Aim of the task:
Within the records, say how many lines include the word "dimensions"; the answer should be the number and no more.
• • • • • • •
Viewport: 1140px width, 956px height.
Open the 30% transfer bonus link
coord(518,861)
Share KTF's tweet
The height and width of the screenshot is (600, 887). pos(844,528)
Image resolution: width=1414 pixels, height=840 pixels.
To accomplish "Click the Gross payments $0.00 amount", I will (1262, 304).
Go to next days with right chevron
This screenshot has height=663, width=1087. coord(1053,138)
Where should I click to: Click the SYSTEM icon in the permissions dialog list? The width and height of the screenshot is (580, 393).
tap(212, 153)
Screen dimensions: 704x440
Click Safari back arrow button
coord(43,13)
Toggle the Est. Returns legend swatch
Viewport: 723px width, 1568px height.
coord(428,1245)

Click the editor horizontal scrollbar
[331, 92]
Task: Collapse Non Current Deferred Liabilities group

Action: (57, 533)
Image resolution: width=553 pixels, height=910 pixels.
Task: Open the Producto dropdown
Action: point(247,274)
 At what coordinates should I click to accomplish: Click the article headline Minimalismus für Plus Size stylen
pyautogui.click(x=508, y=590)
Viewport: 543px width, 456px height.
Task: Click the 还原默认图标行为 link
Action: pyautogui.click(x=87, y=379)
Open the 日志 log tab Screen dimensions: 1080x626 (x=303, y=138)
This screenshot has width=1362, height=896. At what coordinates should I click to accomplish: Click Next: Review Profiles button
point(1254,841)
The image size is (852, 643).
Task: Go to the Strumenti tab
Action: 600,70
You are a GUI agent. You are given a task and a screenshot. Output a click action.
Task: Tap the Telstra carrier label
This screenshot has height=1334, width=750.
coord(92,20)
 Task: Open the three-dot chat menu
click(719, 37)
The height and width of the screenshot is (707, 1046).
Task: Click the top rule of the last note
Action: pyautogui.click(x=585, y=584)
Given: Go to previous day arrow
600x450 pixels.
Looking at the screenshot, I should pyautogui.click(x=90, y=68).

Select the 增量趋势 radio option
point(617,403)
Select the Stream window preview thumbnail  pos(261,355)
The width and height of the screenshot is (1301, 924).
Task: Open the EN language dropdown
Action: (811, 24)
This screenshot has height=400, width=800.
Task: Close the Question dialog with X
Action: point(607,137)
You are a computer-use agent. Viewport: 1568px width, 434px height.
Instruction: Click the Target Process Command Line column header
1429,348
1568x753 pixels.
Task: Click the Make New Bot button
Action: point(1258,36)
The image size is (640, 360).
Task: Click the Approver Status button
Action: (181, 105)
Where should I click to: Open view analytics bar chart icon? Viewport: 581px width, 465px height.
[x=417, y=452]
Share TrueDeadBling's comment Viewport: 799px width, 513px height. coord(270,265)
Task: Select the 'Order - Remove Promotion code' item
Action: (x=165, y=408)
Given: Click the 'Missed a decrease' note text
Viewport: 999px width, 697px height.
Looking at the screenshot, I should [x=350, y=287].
• • • • • • •
Solution to the problem:
2